The companies themselves have done at lot.
The US government has set standards and tests against them.
The energy industry has gone on record saying that the government should do more. Since that means "the government should do more to protect our company's infrastructure," I don't ever see that bit going away. "No, please, don't give us stuff and money to make our infrastructure more robust, no strings attached" is not something I expect anybody to say ever unless they're true die-hard ideologues.
Of course, since there isn't just one set of software and equipment in use, there's not likely going to be a one-size-fits-all solution. But one of the things they hit on a few years ago was taking much of the equipment off line; or, rather, making it part of a separate network, possibly with dedicated connections, that can only be hacked by means of physically digging up the wire and patching into it or by putting a transmitter/receiver in the path of the narrow-beam microwave data transmission.

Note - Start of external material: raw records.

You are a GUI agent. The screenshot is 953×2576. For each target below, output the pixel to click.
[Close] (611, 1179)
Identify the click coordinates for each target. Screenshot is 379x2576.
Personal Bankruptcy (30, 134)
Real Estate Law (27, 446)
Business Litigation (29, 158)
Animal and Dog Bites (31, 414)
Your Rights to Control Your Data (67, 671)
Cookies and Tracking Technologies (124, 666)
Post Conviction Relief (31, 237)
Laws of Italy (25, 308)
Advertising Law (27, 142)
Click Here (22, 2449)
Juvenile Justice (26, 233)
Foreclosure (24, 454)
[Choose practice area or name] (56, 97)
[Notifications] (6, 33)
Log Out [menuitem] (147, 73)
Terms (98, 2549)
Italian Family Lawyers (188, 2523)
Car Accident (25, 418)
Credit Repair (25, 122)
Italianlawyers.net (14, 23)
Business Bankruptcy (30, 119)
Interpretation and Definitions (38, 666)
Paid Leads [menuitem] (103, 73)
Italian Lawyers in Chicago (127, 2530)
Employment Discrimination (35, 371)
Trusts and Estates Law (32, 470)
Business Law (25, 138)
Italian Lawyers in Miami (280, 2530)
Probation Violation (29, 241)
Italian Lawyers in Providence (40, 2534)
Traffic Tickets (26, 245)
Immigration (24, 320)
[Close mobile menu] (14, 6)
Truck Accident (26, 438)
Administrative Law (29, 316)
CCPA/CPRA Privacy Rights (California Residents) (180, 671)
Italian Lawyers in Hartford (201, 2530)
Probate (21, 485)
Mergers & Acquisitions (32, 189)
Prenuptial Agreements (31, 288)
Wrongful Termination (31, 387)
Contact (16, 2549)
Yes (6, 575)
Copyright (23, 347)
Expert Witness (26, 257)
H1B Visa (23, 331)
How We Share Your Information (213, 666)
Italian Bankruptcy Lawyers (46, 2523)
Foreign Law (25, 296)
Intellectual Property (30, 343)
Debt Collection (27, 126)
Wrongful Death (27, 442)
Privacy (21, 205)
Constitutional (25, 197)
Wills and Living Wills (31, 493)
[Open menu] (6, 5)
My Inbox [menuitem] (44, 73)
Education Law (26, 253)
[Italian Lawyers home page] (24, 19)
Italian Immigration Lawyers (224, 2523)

Which, of course, brings to mind an article I read about two years ago now when a Russian consulate in the NW was shut down: The article predated the shutdown by months and asked why, exactly, it was known that so many Russians with connections to that consulate (the one in SF?) had been observed standing or frequently visiting certain locations throughout the west--locations which, when checked, turned out to be where secure data transmission lines were, the location of data junctions, places where there were high-tension cables or pipelines carrying essential materials. In the desert, at the beach where data cables came onshore, wherever the infrastructure sites were. Were they there just to say, "See? We know where they are?" To say, "Gotta wonder why we're here so much--worried yet?" Or were they actually engaged in something beyond that surface level of spy craft. I mean, if the press knew and had pictures, you'd assume that the US government had some clue. Or maybe the US government didn't have a clue and that was the point--checking to see if the Cracker-Jacks decoder ring had finally arrived in the NSA or FBI's mailbox to help them improve on playing Junior Birdman. (Okay, too many 1930s references in that. Back on topic, Igel!)
Various people on government committees that look after these things say that more needs to be done--but frame that as, "They're always evolving new strategies, we're always changing our interfaces and technologies, so you can never be done." Which is true, but it's sort of a mindless criticism when talking about an open-ended task. Like asking the Superbowl teams on game day if they think they trained enough. Idiots answer "yes," which doesn't actually mean "enough" but subs for "we trained all we could or were about to, so stop trying to make us doubt ourselves."
Some of those people who spoke to reporters are on committees that are interfaced with organizations much of whose work is classified. At that point, you don't want them or Trump to be saying what's being done--if the GRU knows about it, meh. If they don't, why tell them? And if you say the wrong thing, you may point them to where work isn't being done, sort of a big red flashing arrow saying, "Hack here!" That was true in 2015 as in 2017.